Top of Records for this exercise
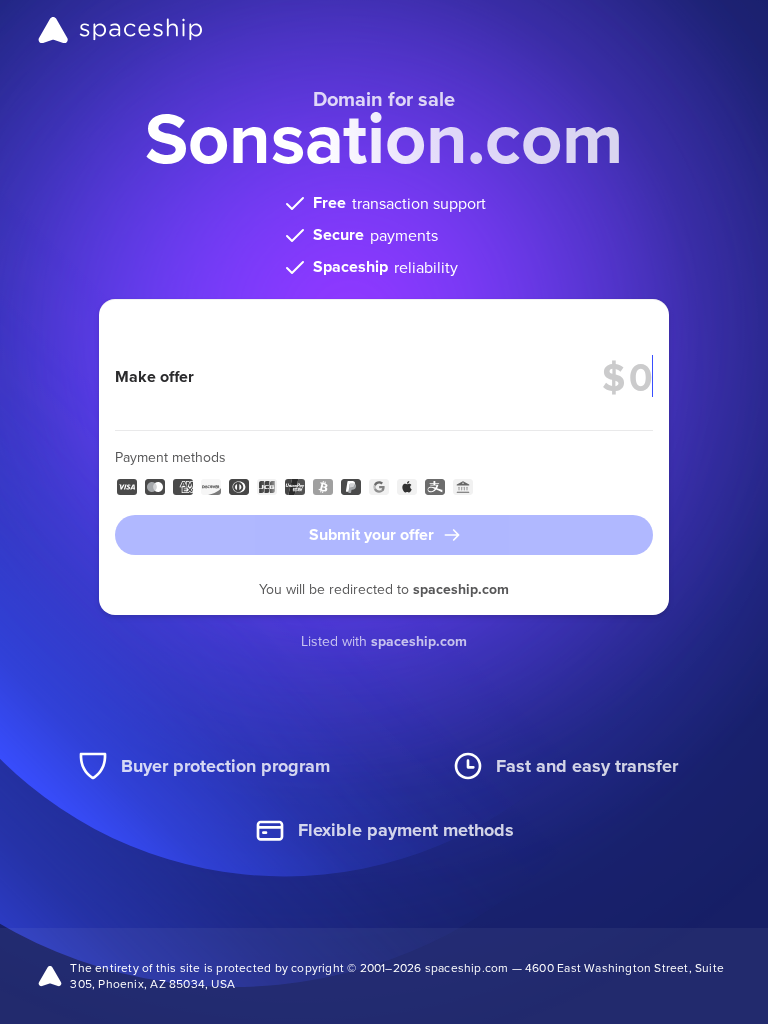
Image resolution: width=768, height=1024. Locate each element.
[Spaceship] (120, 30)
Bottom of Records for this exercise
Top of Records for this exercise
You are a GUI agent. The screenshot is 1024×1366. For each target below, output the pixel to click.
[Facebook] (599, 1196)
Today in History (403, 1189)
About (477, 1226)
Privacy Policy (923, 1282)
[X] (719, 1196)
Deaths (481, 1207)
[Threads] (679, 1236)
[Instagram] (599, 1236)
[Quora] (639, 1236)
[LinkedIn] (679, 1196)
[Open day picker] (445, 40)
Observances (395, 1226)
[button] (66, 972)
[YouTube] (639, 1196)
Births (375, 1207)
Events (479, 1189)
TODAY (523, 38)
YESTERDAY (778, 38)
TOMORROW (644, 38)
Bottom of Records for this exercise
Your answer should consist of the lines from the material that contain "each".

## Solution:
Image resolution: width=768, height=1024. Locate each element.
You are a GUI agent. The screenshot is 1024×1366. For each target below, output the pixel to click.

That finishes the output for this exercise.